Cold or flu – sometimes it is hard to tell, even for your doctor
David Hilden, MD, specialist in Internal Medicine and host of WCCO Radio’s Healthy Matters says, “This is especially tricky if you have never had influenza. Since colds can make you feel really miserable, lots of people mistake it for influenza. But … once you get influenza, you usually know it as it hits most people much harder than any cold they have experienced.
“A few common features of flu can usually tip you off,” Dr. Hilden adds. “Flu tends to come on very suddenly and severely – sometimes people even know the time of day when their fever, aches and cough hit, whereas colds tend to make a slower and less dramatic entrance. Though it is a respiratory (lung) infection, influenza can cause whole-body aches and pains, headache and extreme fatigue. Colds tend to stay above the neck – and usually don’t have a fever.”
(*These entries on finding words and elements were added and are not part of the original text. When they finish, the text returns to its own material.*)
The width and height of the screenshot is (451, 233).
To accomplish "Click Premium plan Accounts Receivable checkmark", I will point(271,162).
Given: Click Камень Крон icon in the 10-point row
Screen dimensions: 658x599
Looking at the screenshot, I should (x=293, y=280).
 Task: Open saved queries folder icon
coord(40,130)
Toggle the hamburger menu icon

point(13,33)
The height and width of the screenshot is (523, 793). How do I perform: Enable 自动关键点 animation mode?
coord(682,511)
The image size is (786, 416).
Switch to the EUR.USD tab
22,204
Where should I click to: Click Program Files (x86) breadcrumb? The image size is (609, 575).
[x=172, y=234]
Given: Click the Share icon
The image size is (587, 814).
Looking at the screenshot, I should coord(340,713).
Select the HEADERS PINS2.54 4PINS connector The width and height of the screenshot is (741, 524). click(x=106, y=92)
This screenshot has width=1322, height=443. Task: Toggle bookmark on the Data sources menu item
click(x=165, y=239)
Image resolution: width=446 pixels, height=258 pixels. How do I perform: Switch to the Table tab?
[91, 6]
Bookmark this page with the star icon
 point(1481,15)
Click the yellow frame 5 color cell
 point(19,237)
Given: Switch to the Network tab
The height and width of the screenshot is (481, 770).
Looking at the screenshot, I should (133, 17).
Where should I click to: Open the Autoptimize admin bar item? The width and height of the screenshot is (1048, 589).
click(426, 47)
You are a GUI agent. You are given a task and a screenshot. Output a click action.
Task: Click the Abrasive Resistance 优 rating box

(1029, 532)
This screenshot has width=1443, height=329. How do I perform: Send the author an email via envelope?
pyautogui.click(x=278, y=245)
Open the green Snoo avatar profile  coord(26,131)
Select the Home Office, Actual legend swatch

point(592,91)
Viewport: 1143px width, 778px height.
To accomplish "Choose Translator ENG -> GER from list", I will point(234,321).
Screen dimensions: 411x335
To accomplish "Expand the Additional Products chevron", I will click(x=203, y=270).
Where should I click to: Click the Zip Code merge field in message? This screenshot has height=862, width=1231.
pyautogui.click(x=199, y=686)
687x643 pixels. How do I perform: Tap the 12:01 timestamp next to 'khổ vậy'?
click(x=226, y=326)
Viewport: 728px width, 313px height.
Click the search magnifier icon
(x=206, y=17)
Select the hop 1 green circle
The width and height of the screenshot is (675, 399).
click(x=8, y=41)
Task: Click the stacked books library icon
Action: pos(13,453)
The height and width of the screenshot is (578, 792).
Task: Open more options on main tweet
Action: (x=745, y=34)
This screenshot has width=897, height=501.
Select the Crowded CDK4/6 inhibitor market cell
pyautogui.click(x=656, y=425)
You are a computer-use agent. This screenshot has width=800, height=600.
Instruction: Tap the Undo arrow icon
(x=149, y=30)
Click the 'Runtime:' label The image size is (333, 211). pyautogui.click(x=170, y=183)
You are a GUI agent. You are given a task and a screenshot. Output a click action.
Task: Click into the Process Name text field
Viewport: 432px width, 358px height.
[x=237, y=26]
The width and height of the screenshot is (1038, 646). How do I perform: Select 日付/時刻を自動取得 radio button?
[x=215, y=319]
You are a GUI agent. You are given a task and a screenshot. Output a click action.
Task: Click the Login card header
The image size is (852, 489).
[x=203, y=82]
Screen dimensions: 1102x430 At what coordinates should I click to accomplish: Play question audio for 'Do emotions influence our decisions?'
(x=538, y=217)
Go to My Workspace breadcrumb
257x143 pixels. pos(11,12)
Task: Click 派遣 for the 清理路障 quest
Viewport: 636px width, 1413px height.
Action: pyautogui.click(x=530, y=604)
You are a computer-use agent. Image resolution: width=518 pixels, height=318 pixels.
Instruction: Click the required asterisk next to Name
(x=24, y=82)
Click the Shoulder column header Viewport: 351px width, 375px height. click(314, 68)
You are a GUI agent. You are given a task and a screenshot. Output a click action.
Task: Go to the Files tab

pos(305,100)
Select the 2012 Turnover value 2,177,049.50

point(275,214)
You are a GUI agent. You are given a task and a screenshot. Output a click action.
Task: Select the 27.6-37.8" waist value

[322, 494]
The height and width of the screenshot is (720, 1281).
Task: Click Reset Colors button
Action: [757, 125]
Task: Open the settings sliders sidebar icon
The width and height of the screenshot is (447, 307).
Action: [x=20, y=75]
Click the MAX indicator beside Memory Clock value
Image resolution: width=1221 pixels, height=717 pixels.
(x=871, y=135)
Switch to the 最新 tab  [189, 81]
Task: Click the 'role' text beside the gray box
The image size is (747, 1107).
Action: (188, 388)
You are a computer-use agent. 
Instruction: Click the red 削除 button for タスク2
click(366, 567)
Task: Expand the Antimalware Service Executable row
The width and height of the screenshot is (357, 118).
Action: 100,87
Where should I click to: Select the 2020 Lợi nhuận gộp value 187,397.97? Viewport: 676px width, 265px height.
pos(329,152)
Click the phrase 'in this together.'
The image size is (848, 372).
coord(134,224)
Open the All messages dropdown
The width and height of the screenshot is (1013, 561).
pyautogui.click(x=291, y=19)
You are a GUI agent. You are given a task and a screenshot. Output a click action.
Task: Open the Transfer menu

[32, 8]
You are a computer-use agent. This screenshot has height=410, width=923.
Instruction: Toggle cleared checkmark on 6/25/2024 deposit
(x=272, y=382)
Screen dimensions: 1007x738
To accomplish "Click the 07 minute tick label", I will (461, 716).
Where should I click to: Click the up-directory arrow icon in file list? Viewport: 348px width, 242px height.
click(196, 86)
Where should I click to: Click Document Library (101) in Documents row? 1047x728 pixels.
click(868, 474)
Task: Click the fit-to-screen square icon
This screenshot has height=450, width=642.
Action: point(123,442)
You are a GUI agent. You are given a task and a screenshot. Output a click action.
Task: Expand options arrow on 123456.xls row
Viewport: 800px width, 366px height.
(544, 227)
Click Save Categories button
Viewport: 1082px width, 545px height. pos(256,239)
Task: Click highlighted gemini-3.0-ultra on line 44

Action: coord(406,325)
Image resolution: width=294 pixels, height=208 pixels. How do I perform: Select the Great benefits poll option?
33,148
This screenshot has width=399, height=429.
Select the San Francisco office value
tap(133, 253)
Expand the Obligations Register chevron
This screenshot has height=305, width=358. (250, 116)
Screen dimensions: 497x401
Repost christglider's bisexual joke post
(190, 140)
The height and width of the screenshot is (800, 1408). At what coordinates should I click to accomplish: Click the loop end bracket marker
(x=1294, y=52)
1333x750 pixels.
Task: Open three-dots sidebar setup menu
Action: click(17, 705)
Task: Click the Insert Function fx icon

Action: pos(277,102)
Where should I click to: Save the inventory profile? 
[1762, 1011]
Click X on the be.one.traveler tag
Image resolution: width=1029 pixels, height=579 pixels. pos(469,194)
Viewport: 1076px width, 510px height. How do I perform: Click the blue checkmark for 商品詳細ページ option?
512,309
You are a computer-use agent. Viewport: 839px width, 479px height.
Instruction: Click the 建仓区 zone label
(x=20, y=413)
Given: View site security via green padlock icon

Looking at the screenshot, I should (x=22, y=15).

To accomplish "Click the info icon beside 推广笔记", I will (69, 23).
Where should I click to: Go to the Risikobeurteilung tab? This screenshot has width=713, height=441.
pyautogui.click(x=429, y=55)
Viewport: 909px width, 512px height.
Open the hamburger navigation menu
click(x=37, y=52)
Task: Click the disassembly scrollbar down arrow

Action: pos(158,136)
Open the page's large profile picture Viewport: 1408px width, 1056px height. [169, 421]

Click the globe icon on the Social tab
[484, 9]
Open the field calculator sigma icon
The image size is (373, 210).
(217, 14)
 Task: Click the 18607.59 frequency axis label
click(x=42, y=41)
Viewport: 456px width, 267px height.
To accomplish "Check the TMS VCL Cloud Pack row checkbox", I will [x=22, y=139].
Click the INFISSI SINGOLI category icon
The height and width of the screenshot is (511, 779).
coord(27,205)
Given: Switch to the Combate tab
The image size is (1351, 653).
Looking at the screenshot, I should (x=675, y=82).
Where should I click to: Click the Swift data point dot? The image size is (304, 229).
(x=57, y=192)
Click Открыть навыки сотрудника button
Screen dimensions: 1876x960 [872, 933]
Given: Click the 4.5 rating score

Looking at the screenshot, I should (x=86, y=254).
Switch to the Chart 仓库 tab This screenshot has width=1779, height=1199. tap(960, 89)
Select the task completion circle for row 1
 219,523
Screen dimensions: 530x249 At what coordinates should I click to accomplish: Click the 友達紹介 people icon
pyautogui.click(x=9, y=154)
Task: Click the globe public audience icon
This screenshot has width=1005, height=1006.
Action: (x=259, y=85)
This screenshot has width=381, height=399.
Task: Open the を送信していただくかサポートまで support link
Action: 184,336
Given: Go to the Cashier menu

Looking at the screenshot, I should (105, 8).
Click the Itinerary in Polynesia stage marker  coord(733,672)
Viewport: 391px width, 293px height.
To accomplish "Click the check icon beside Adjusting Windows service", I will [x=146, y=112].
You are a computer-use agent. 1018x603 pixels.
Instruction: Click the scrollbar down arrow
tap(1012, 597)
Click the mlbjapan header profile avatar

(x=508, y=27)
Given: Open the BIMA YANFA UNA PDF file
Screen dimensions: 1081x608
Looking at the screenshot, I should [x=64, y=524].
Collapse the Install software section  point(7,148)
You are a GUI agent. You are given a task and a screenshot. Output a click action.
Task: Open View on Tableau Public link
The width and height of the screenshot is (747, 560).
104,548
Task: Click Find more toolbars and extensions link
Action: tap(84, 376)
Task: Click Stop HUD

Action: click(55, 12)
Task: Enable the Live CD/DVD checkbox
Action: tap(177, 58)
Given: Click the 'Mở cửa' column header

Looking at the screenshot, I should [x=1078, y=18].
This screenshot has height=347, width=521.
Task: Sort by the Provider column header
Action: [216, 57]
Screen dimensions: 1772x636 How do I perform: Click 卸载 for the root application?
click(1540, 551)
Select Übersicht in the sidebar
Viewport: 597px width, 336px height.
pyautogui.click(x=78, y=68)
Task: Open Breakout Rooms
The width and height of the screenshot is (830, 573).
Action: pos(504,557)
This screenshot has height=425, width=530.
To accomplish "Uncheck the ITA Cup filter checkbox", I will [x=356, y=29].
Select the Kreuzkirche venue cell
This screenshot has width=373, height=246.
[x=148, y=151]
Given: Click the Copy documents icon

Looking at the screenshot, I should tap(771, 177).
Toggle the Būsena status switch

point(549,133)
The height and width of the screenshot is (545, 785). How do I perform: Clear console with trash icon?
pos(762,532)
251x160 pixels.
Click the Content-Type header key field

The good news is that for most people, both colds and influenza will get better with rest and the passing of time (though colds usually last about a week, flu sometimes longer). However, for higher risk people (elderly, children, pregnant women, or those with chronic illness like lung disease, asthma, heart disease, diabetes or cancer), influenza can be very serious, even deadly, so those folks should seek medical attention.
“The best way to prevent both colds and influenza is to cover your cough (by coughing or sneezing into your sleeve and NOT your hand), washing hands frequently (germs are passed on common objects like doorknobs and keyboards), and stay home from work or school if you have a fever or cough,” Dr. Hilden says. “And most important, for influenza, get your annual vaccine – it is still the best preventive measure available.”
Cold and flu symptoms can last from a few days to a few weeks, but most go away on their own with at-home rest and drinking plenty of fluids such as water and tea. If symptoms get worse or differ from those listed here, contact your doctor.